Das Barrierefreiheitsstärkungsgesetz auf einen Blick

  • Um welches Gesetz geht es? Barrierefreiheitsstärkungsgesetz (BFSG)
  • Seit/Ab wann ist es in Kraft? Das Gesetz wurde im Juli 2021 verkündet und tritt am 28. Juni 2025 in Kraft.
  • Was bezweckt das Gesetz? Das BFSG legt fest, dass bestimmte Produkte und Dienstleistungen künftig barrierefrei hergestellt und vertrieben bzw. angeboten und erbracht werden müssen.
  • Welche Unternehmen sind direkt betroffen? Private Wirtschaftsakteure (Hersteller, Importeur, Händler und Dienstleistungserbringer)

Ab 2025 müssen Webshops barrierefrei gestaltet sein. Wie kann ein Händler am einfachsten herausfinden, ob sein Shop barrierefrei ist?

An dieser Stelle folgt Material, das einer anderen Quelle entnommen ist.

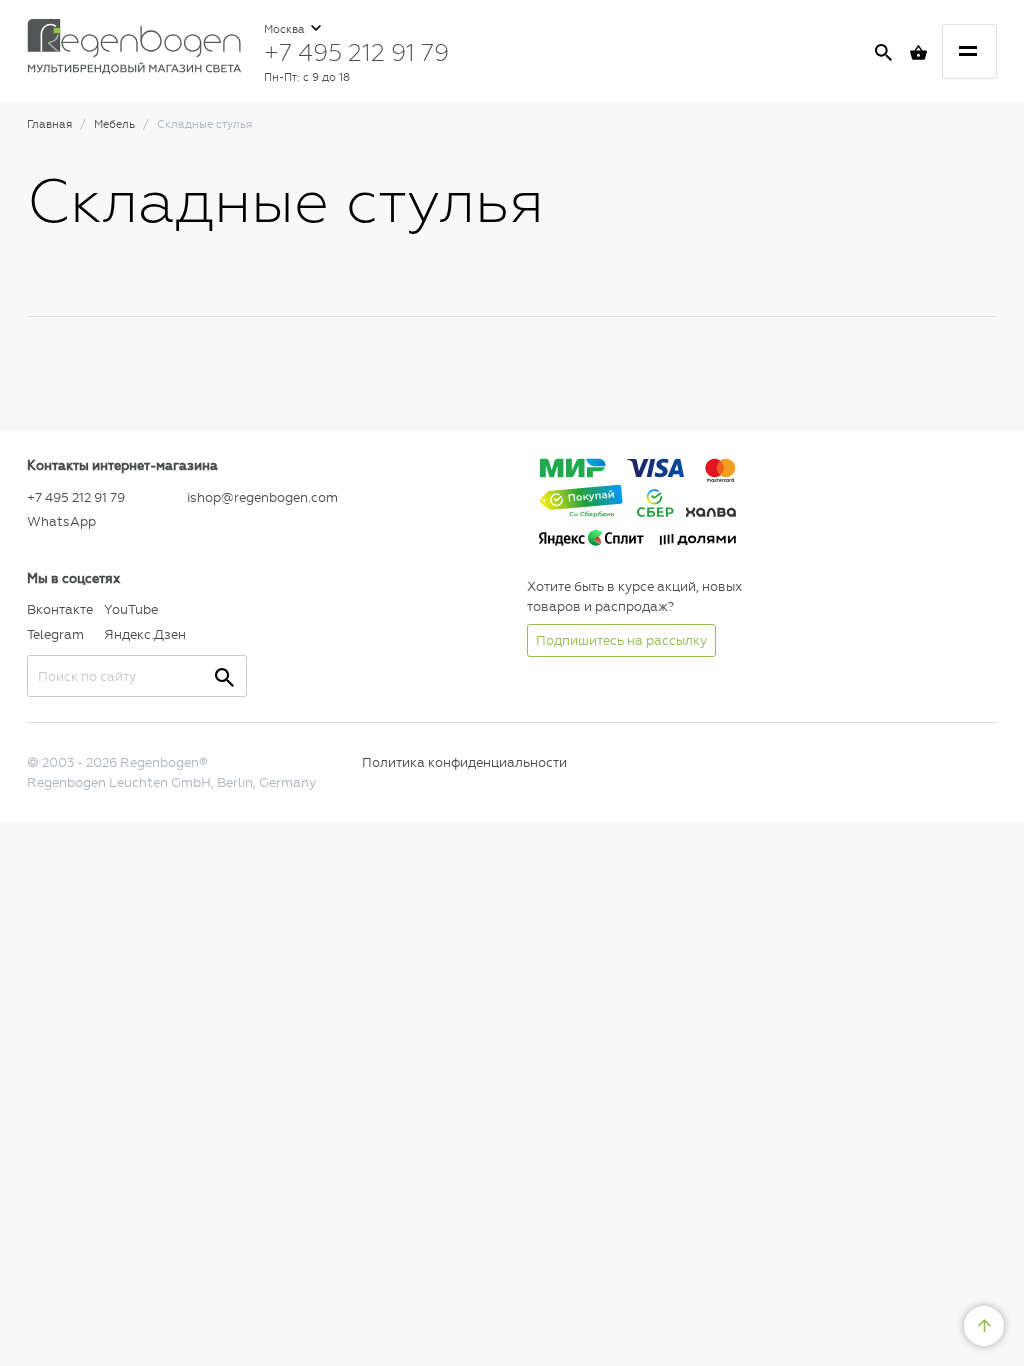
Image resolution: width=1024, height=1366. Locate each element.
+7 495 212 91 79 (356, 52)
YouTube (131, 609)
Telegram (55, 634)
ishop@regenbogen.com (262, 497)
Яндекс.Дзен (137, 634)
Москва (286, 29)
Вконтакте (60, 609)
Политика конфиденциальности (464, 762)
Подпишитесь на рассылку (621, 640)
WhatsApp (61, 521)
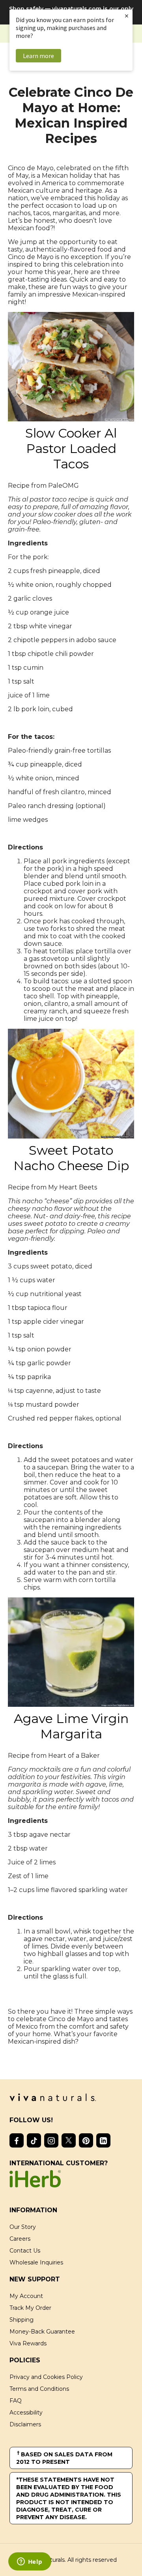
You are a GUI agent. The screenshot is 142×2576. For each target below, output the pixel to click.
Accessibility (26, 2412)
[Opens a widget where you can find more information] (29, 2562)
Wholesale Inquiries (36, 2262)
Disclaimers (25, 2424)
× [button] (127, 16)
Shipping (21, 2319)
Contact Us (24, 2250)
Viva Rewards (28, 2343)
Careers (19, 2238)
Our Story (22, 2226)
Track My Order (30, 2307)
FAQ (15, 2400)
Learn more (38, 56)
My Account (26, 2296)
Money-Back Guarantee (42, 2331)
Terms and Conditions (39, 2388)
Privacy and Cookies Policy (46, 2377)
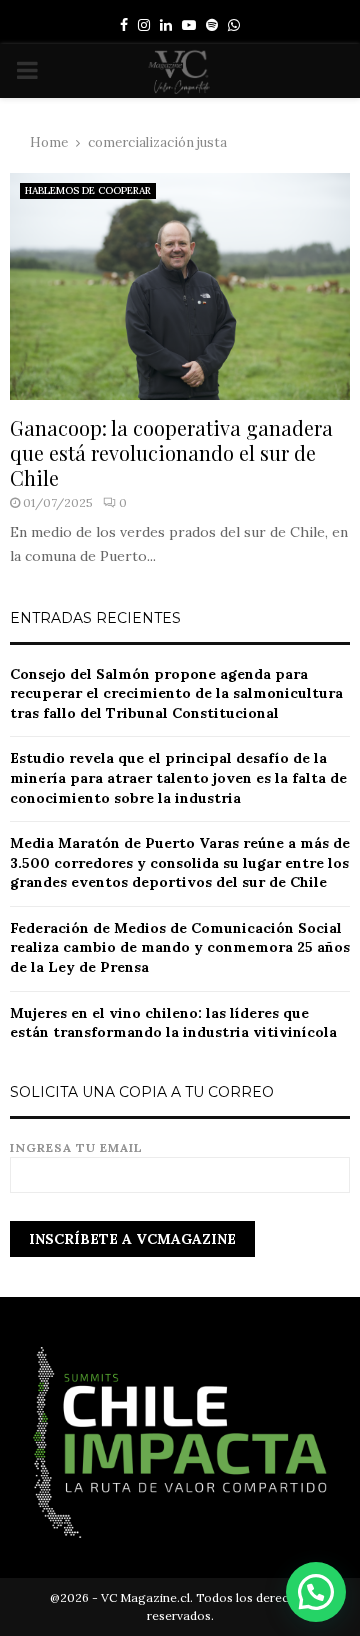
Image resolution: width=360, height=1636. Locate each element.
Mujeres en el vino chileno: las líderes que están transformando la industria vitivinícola (173, 1023)
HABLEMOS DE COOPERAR (88, 190)
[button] (316, 1592)
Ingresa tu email (76, 1147)
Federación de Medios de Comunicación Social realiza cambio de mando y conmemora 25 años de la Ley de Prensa (180, 947)
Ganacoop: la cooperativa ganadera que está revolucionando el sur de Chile (171, 452)
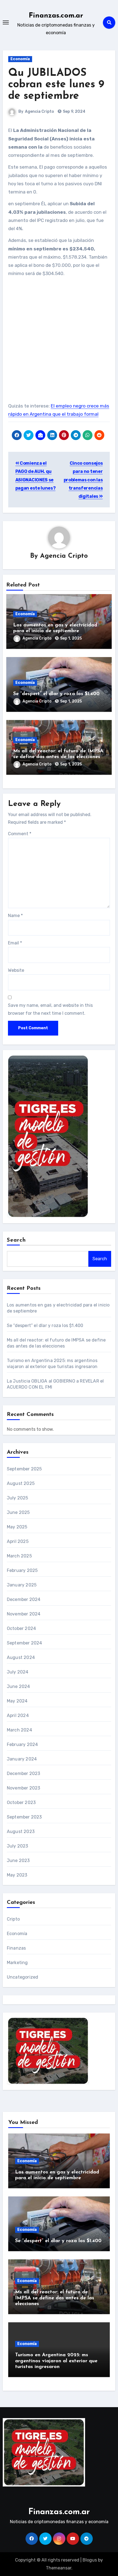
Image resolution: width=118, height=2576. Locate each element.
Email (15, 943)
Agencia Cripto (39, 111)
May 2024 (17, 1701)
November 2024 (24, 1614)
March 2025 (19, 1556)
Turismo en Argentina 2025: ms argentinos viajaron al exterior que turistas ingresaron (56, 2361)
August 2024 (21, 1657)
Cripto (13, 1919)
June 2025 (18, 1512)
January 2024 (22, 1759)
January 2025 (21, 1585)
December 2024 (24, 1599)
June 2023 (18, 1860)
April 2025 (18, 1541)
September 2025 (24, 1468)
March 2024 (19, 1730)
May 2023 (17, 1875)
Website (16, 970)
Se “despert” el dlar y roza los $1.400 (56, 694)
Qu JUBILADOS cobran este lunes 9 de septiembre (56, 85)
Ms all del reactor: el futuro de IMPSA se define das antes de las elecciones (54, 2298)
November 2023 (23, 1788)
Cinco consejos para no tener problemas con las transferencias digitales (83, 480)
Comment (19, 833)
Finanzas (16, 1948)
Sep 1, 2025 (71, 638)
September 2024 (24, 1643)
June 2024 (18, 1686)
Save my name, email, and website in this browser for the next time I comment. (50, 1009)
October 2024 (21, 1628)
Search (16, 1240)
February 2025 (22, 1570)
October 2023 (21, 1802)
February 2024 (22, 1744)
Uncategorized (22, 1977)
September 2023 (24, 1817)
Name (15, 915)
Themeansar (58, 2568)
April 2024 (18, 1715)
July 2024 (18, 1672)
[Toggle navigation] (6, 22)
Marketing (17, 1962)
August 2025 (21, 1483)
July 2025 (17, 1498)
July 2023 (17, 1846)
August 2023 (21, 1831)
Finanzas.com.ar (56, 15)
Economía (20, 59)
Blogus (90, 2560)
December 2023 (23, 1773)
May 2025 (17, 1527)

Am einfachsten ist ein Assessment durch externe Experten, die evaluieren, wie gut der Shop bei der Barrierefreiheit aufgestellt ist. Am besten funktioniert das, wenn Betroffene in die Evaluation eingebunden sind, weil nur dann authentische Prüfergebnisse gewährleistet sind, die die vielen unterschiedlichen Bedürfnisse von Menschen mit Beeinträchtigungen und Behinderungen berücksichtigen. Anderenfalls ist es, als ob ich durch Augenzuhalten versuche, Blindheit zu simulieren. Das funktioniert nicht. Auch die Pfennigparade bietet solche Überprüfungen an.

Was kostet so ein Test?

Wir berechnen 95 Euro die Stunde. Je nach Komplexität der Seite oder des Shops dauert der Test drei bis fünf Tage, weil sehr unterschiedliche Bedürfnisse berücksichtigt werden müssen, etwa von Menschen mit motorischen, sensorischen oder kognitiven Beeinträchtigungen. Im Schnitt sind mit Dokumentation, Abschlussbericht und Besprechung etwa 5.000 Euro realistisch - die jedoch einen schnellen Return on Investment versprechen, weil ich als Händler durch die Barrierefreiheit mein Kundenklientel verbreitern kann.

Wenn ich als Händler nicht weiß, wie viele Kunden ich verliere, weil sie keinen Zugang zum Shop haben oder ihn nicht bedienen können, geht es mir einfach zu gut. Ein Händler muss sich fragen, ob er es sich wirtschaftlich leisten kann, große Kundengruppen bewusst auszugrenzen.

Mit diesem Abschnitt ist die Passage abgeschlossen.